- Data for this exercise -
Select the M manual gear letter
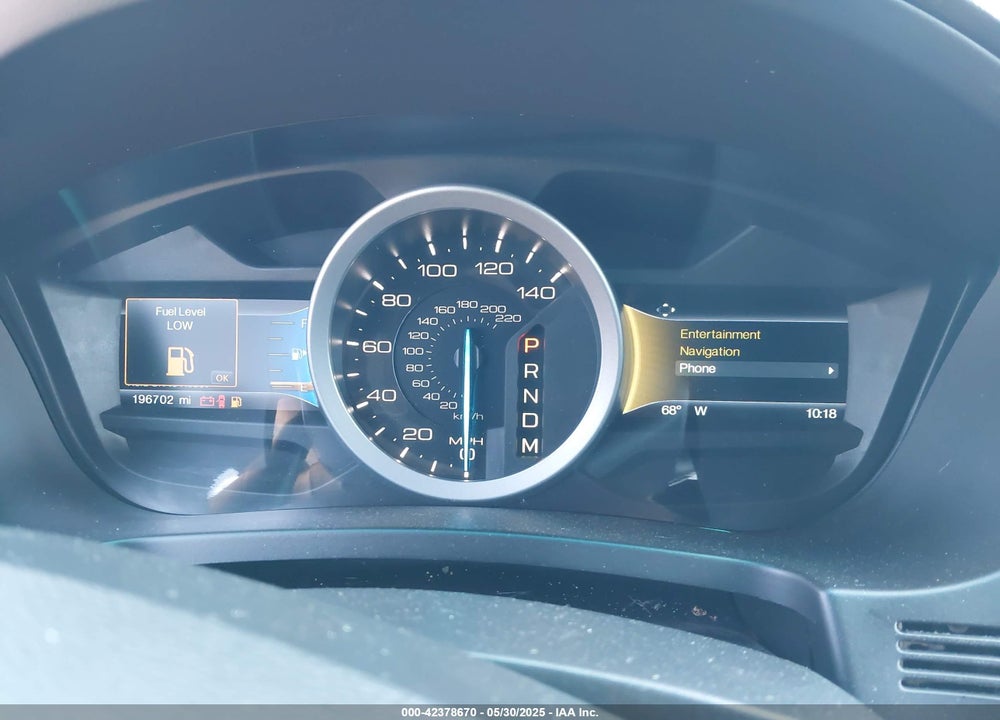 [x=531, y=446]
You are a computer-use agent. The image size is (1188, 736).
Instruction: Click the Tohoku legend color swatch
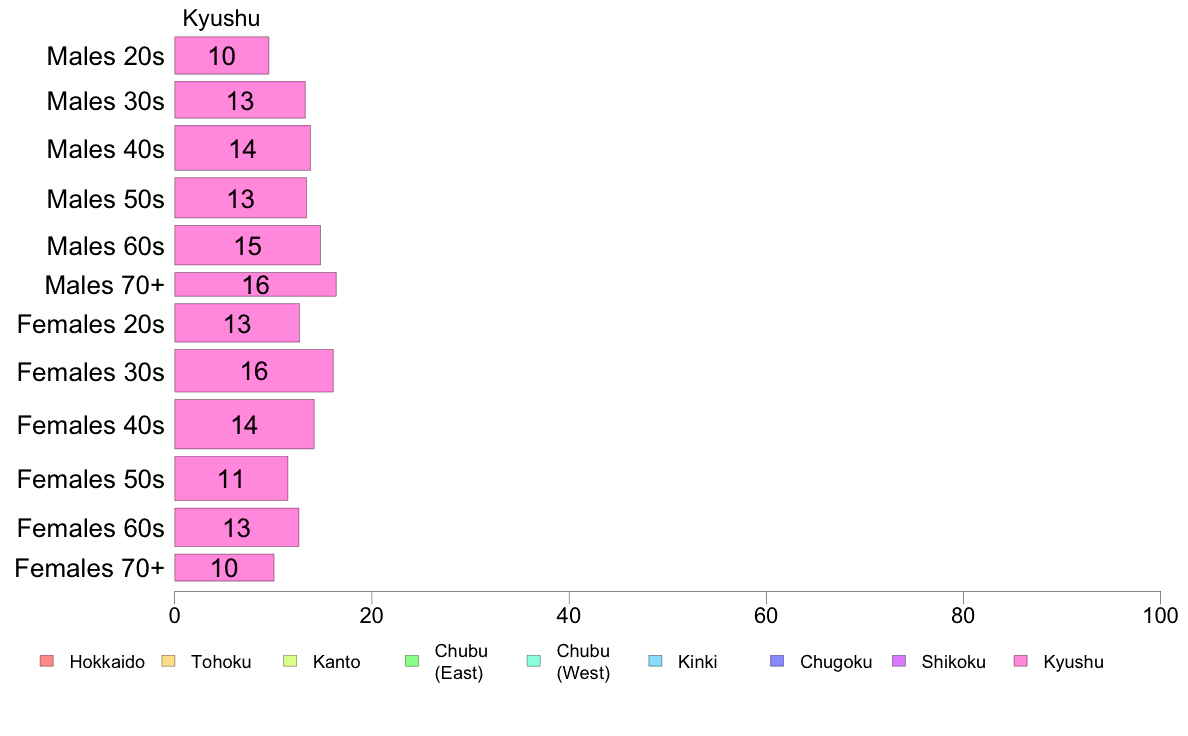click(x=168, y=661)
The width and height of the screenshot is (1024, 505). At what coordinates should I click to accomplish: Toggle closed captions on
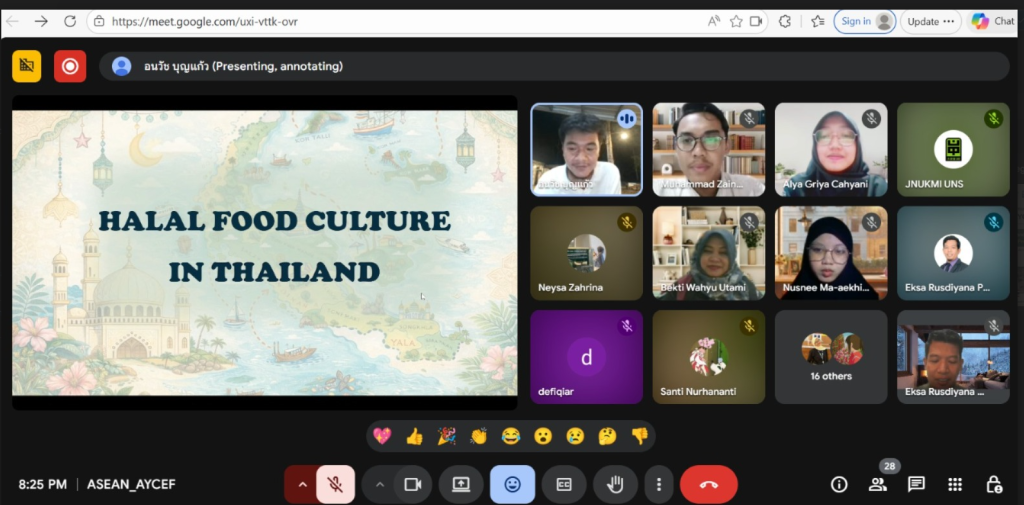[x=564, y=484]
* * *
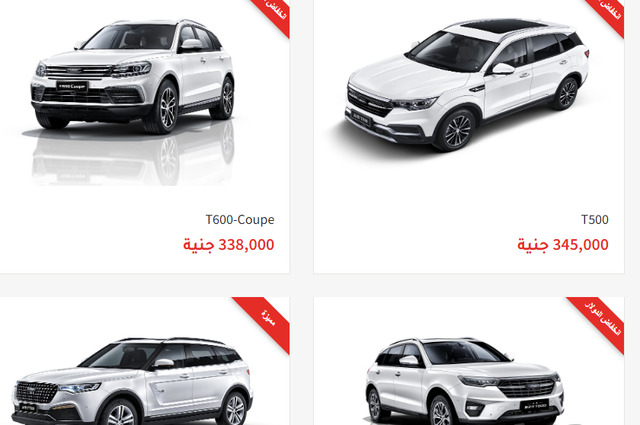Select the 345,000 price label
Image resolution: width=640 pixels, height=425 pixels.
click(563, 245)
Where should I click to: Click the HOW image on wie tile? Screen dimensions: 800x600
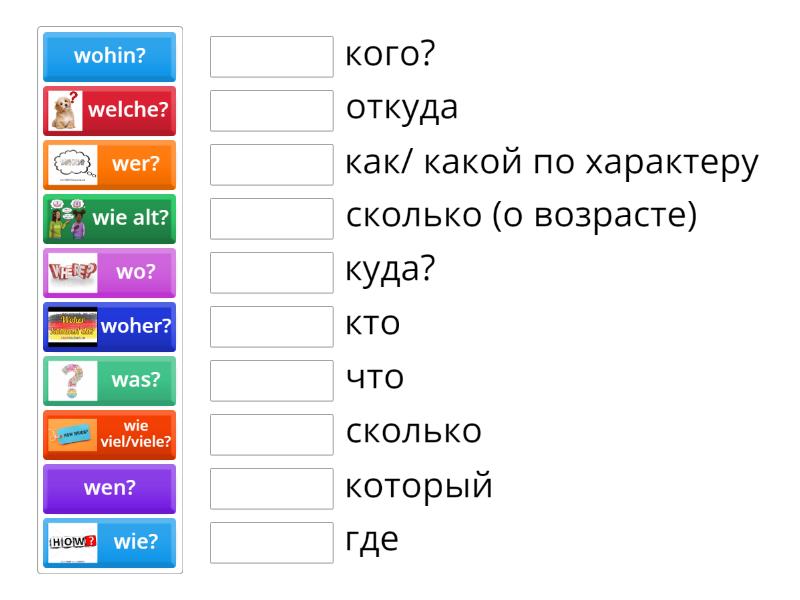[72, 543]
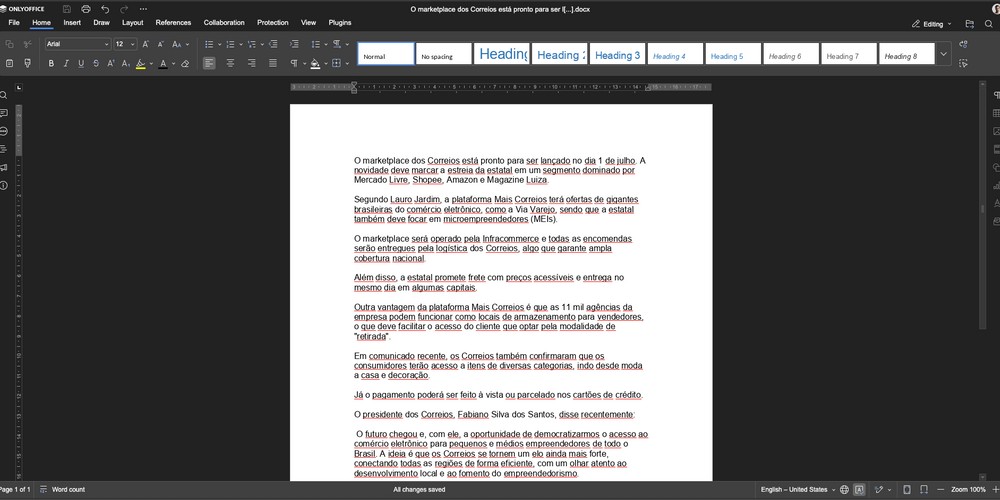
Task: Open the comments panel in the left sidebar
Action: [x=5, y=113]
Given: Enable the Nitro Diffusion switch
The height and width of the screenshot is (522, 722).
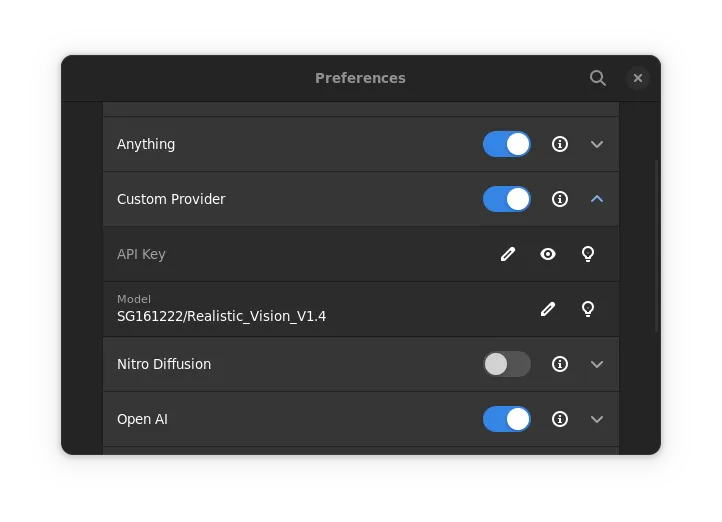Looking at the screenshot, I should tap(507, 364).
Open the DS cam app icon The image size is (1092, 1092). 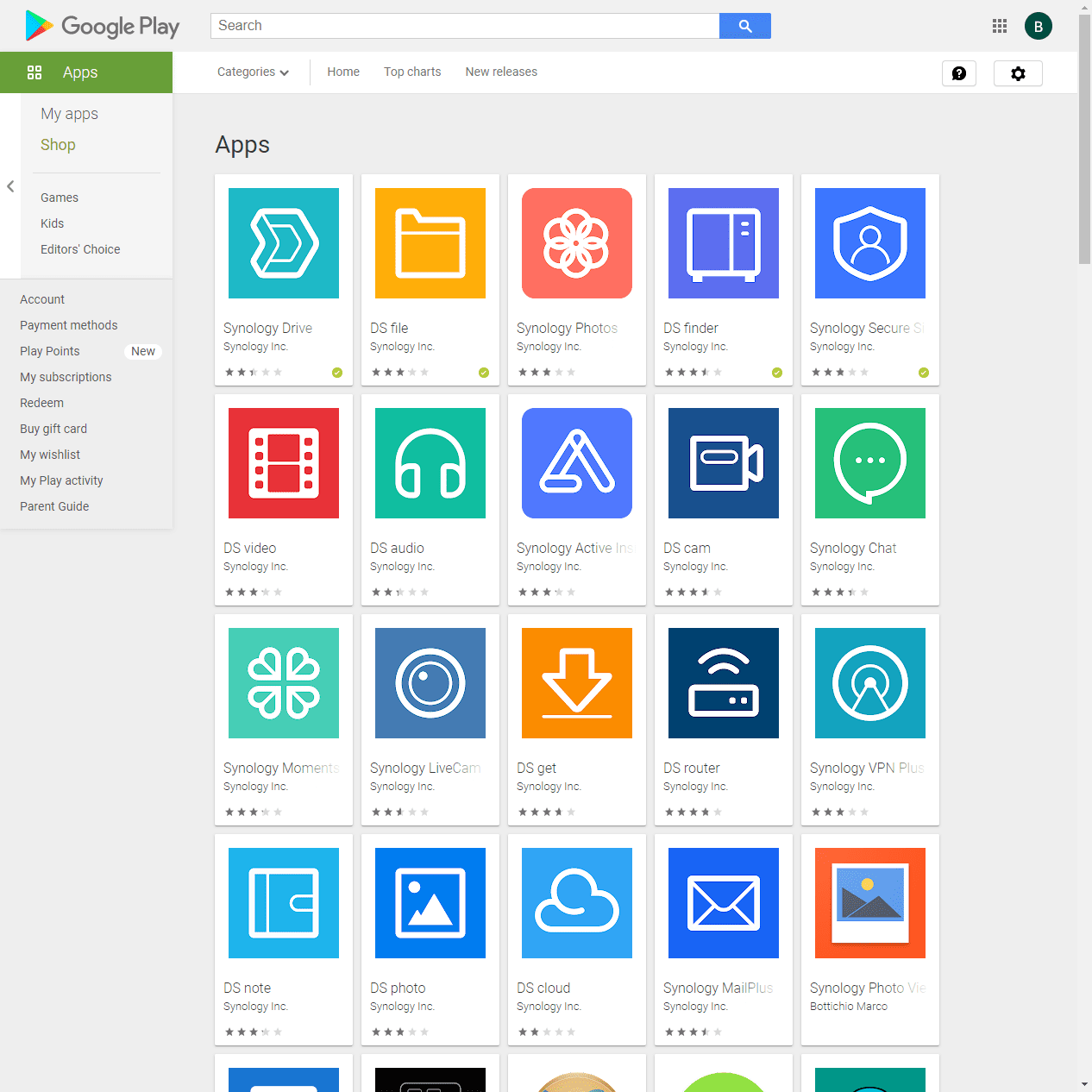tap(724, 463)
* * *
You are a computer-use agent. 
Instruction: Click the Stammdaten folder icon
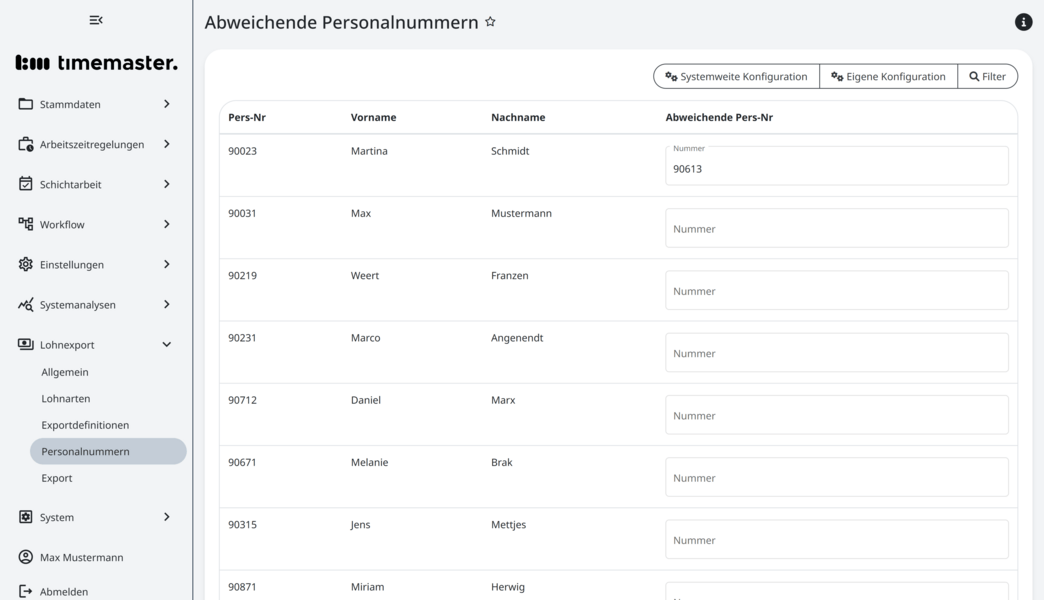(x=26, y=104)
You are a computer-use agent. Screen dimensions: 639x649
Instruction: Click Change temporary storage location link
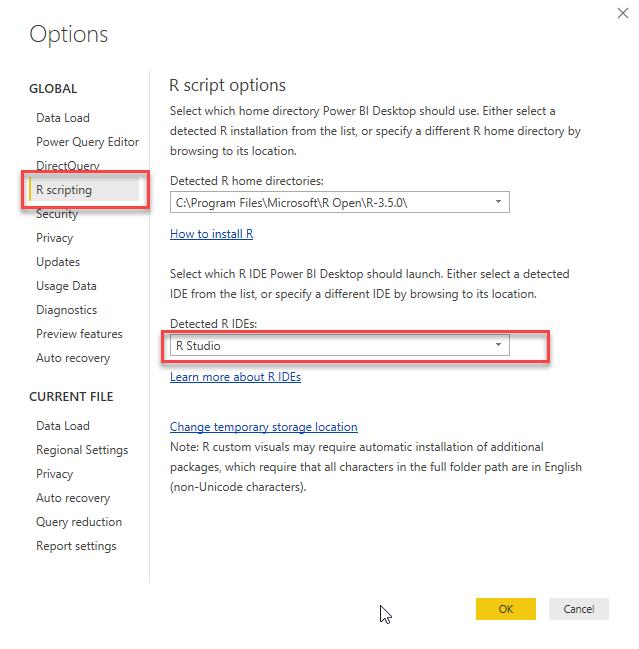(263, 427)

- Exercise instructions -
Wherever the string "computer" appears in a line of the records above, copy that line.

- Result below -
You are a computer-use agent. The image size is (1188, 736).
You are a computer-use agent. 
You are a computer-use agent. Screen dimensions: 639x649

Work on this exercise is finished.